L’ex galeotto redento e i guai che tornano
La storia è a sé stante e racconta di Rocco Caraglia, ex galeotto redento, il quale cerca di tenersi alla larga dai guai che pure sembrano chiamarlo per nome. Sullo sfondo una vicenda di vent’anni prima, un gigantesco incendio in cui il padre di Rocco – Livio, pompiere dai trascorsi ambigui – ci ha rimesso la pelle. C’è il fratello di Rocco, ancora minorenne (Gaetano, il cocco della mamma, anziana e costretta in una carrozzina) che non vuole saperne di rigare dritto; c’è la badante della madre, Nunzia, la sua vecchia fiamma; c’è il boss del posto – tale Precamuerti – che di ritorno dalla latitanza cerca di riorganizzare il mandamento e inevitabilmente finisce per distruggere i fragili equilibri sui quali si regge la piccola comunità di Languore; e ci sono gli “amici” di una volta, quelli della mala che lo tentano e lo rivorrebbero al loro fianco.

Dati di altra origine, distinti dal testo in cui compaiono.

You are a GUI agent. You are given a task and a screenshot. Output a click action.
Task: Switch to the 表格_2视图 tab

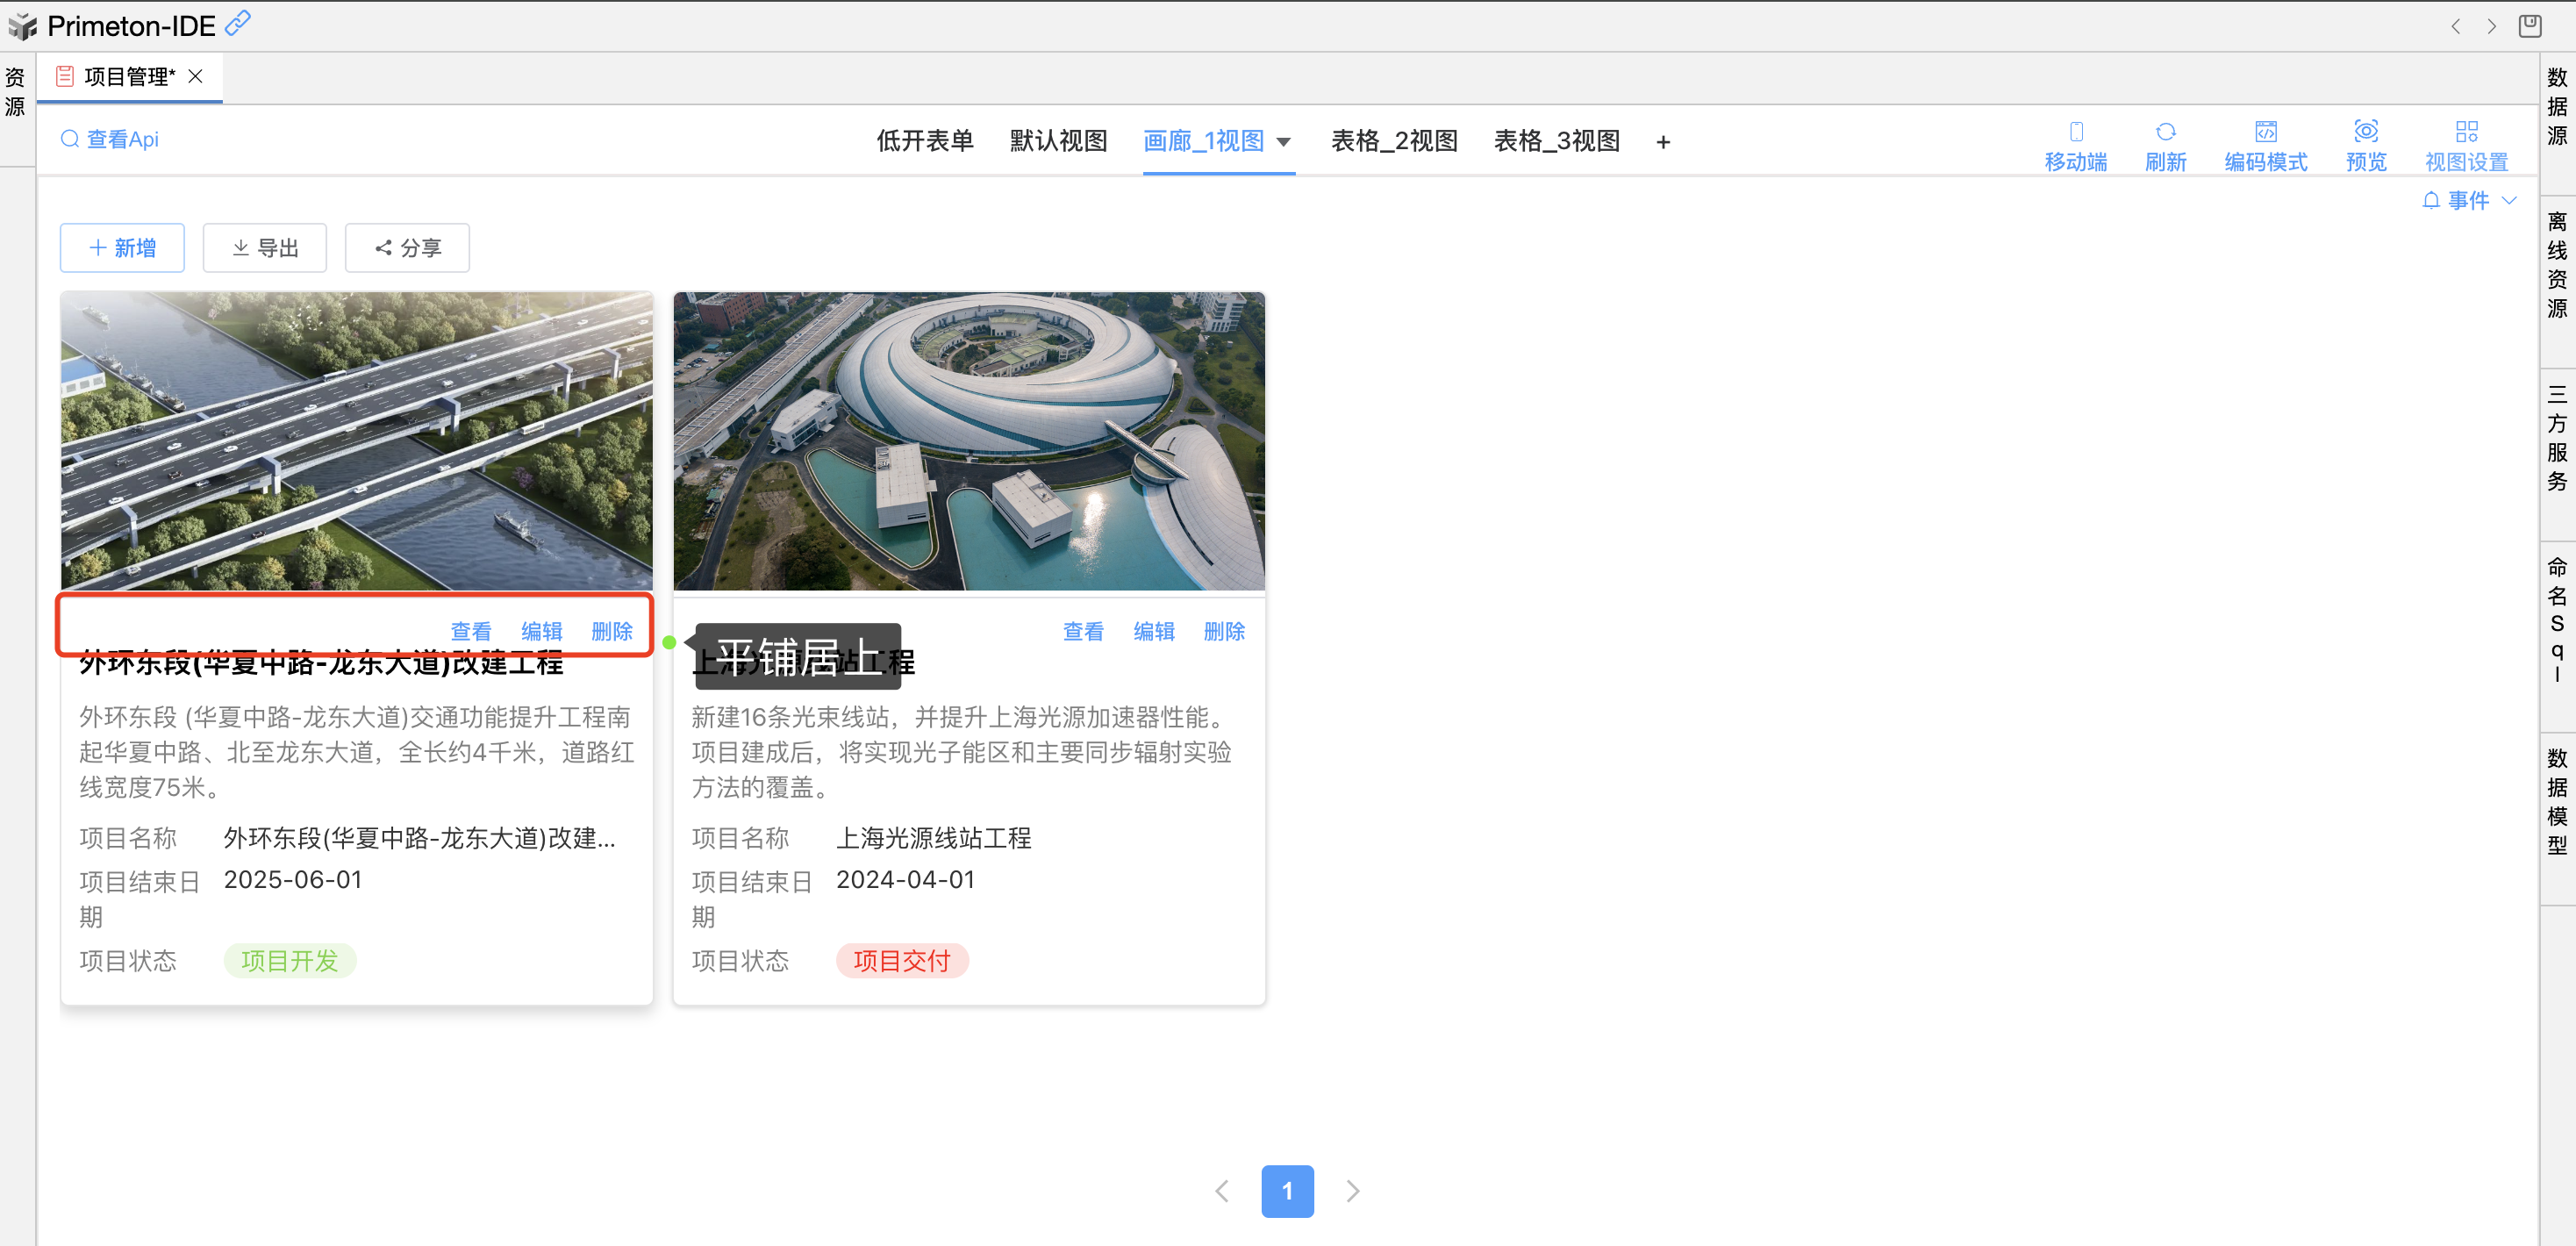point(1394,141)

Non ti sto offrendo un posto da sguattero. Qua stamu parlannu della città, amico mio, della provincia intera, tutta ai piedi nostri. Io e te a sta manica di scimuniti ce li giochiamo come vogliamo, assieme. E che siamo più fessi di Precamuerti, noi?
Ferocia e sopraffazione
Lo scenario di Brucia l’aria (208 pagine, 17 euro), pubblicato da Feltrinelli, è quello della Puglia arida e desolata: siamo a poche decine di chilometri dalle mete turistiche che ne fanno una delle località più ambite a livello internazionale, eppure lontanissimi dal benessere o dalla legalità. Uno scenario tanto immaginario quanto verosimile in cui bisogna sapersi destreggiare con abilità per non farsi ingoiare dalla ferocia e dalla sopraffazione. I riferimenti letterari di Omar Di Monopoli si trovano al Sud, da Faulkner a O’Connor, passando per Bufalino o Consolo, e si avvertono tutti nel suo linguaggio immaginifico e tagliente che pagina dopo pagina finisce per diventare protagonista della storia tanto quanto lo sono i suoi riuscitissimi personaggi.
Sangue, sesso e soldi
All’inizio può capitare di fare un po’ di fatica nella lettura: la prosa è sinuosa, le parole non sono mai scelte a caso e vengono combinate con ironia e sagacia, l’uso di termini dialettali è costante e costringe il lettore, anche il più sbadato, a diventare un lettore consapevole. Ma bastano poche pagine per farsi prendere dalla trama congegnata in maniera magistrale (sangue, sesso e soldi: Di Monopoli non si fa mancare nulla), dai dialoghi carichi di tensione che finiscono per accrescere anche la credibilità interna del romanzo e dalla musicalità che la stessa lingua di Di Monopoli esprime. Ciò che colpisce/stordisce più di tutto, come improvvisi colpi di frusta, sono certi accostamenti che in Di Monopoli diventano cifra stilistica: il bello e il brutto, lì, a contatto; la meraviglia e lo squallore che si toccano; il progresso e la decadenza che convivono. Tutte contraddizioni (letterarie) che diventano potente metafora delle contraddizioni (tragiche) che popolano ogni Sud del mondo.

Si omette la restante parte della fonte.